# WORK ITEM
For this exercise, write out each entry below exactly as it reads.

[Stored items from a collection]
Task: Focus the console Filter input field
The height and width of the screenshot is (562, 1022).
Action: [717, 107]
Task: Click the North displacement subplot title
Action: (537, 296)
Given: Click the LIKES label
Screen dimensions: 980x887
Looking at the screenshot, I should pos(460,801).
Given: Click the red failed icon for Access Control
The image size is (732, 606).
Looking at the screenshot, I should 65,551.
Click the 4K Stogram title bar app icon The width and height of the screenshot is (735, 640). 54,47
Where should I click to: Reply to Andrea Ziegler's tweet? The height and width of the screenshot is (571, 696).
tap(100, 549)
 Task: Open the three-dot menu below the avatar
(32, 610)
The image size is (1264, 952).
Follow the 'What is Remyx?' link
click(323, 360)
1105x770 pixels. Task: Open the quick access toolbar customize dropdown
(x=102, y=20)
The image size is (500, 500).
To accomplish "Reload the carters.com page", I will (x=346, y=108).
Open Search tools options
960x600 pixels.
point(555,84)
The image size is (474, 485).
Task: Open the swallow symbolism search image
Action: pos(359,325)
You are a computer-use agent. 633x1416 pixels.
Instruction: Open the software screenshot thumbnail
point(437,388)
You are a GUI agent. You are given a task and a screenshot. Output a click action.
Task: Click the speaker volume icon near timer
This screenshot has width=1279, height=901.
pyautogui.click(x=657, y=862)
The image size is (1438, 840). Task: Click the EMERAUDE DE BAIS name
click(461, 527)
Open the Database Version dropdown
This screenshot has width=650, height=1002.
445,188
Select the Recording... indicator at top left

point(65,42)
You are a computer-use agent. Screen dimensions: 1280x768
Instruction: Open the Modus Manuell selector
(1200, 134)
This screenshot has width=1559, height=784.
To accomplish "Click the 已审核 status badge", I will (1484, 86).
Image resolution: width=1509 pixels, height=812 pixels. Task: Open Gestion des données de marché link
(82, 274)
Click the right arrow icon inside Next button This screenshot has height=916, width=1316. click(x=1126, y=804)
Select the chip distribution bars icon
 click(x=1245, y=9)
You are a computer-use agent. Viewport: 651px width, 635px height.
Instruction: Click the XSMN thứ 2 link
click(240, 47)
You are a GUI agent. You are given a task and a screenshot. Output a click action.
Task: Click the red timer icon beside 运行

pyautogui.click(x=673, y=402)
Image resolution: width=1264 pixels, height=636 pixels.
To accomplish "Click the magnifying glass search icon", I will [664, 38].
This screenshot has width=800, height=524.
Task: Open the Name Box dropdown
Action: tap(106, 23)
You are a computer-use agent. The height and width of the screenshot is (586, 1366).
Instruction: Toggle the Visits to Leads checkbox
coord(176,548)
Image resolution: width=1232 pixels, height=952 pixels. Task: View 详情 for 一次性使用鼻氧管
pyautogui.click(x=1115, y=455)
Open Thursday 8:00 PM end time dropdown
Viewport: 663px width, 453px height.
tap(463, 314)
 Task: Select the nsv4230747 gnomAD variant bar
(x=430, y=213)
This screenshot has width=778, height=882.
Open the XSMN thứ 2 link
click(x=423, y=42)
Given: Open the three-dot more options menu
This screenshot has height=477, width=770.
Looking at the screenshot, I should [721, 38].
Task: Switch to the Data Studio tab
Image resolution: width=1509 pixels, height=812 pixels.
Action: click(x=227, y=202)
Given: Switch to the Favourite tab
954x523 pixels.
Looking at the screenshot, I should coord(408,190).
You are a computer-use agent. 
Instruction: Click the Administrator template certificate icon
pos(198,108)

# ANSWER SPACE
Task: Focus the console Filter input field
The height and width of the screenshot is (562, 1022).
Action: [717, 107]
Task: Click the North displacement subplot title
Action: (537, 296)
Given: Click the LIKES label
Screen dimensions: 980x887
Looking at the screenshot, I should pos(460,801).
Given: Click the red failed icon for Access Control
The image size is (732, 606).
Looking at the screenshot, I should 65,551.
Click the 4K Stogram title bar app icon The width and height of the screenshot is (735, 640). 54,47
Where should I click to: Reply to Andrea Ziegler's tweet? The height and width of the screenshot is (571, 696).
tap(100, 549)
 Task: Open the three-dot menu below the avatar
(32, 610)
The image size is (1264, 952).
Follow the 'What is Remyx?' link
click(323, 360)
1105x770 pixels. Task: Open the quick access toolbar customize dropdown
(x=102, y=20)
The image size is (500, 500).
To accomplish "Reload the carters.com page", I will (x=346, y=108).
Open Search tools options
960x600 pixels.
point(555,84)
The image size is (474, 485).
Task: Open the swallow symbolism search image
Action: pos(359,325)
You are a computer-use agent. 633x1416 pixels.
Instruction: Open the software screenshot thumbnail
point(437,388)
You are a GUI agent. You are given a task and a screenshot. Output a click action.
Task: Click the speaker volume icon near timer
This screenshot has width=1279, height=901.
pyautogui.click(x=657, y=862)
The image size is (1438, 840). Task: Click the EMERAUDE DE BAIS name
click(461, 527)
Open the Database Version dropdown
This screenshot has width=650, height=1002.
445,188
Select the Recording... indicator at top left

point(65,42)
You are a computer-use agent. Screen dimensions: 1280x768
Instruction: Open the Modus Manuell selector
(1200, 134)
This screenshot has width=1559, height=784.
To accomplish "Click the 已审核 status badge", I will (1484, 86).
Image resolution: width=1509 pixels, height=812 pixels. Task: Open Gestion des données de marché link
(82, 274)
Click the right arrow icon inside Next button This screenshot has height=916, width=1316. click(x=1126, y=804)
Select the chip distribution bars icon
 click(x=1245, y=9)
You are a computer-use agent. Viewport: 651px width, 635px height.
Instruction: Click the XSMN thứ 2 link
click(240, 47)
You are a GUI agent. You are given a task and a screenshot. Output a click action.
Task: Click the red timer icon beside 运行

pyautogui.click(x=673, y=402)
Image resolution: width=1264 pixels, height=636 pixels.
To accomplish "Click the magnifying glass search icon", I will [664, 38].
This screenshot has width=800, height=524.
Task: Open the Name Box dropdown
Action: tap(106, 23)
You are a computer-use agent. The height and width of the screenshot is (586, 1366).
Instruction: Toggle the Visits to Leads checkbox
coord(176,548)
Image resolution: width=1232 pixels, height=952 pixels. Task: View 详情 for 一次性使用鼻氧管
pyautogui.click(x=1115, y=455)
Open Thursday 8:00 PM end time dropdown
Viewport: 663px width, 453px height.
tap(463, 314)
 Task: Select the nsv4230747 gnomAD variant bar
(x=430, y=213)
This screenshot has width=778, height=882.
Open the XSMN thứ 2 link
click(x=423, y=42)
Given: Open the three-dot more options menu
This screenshot has height=477, width=770.
Looking at the screenshot, I should [721, 38].
Task: Switch to the Data Studio tab
Image resolution: width=1509 pixels, height=812 pixels.
Action: click(x=227, y=202)
Given: Switch to the Favourite tab
954x523 pixels.
Looking at the screenshot, I should coord(408,190).
You are a computer-use agent. 
Instruction: Click the Administrator template certificate icon
pos(198,108)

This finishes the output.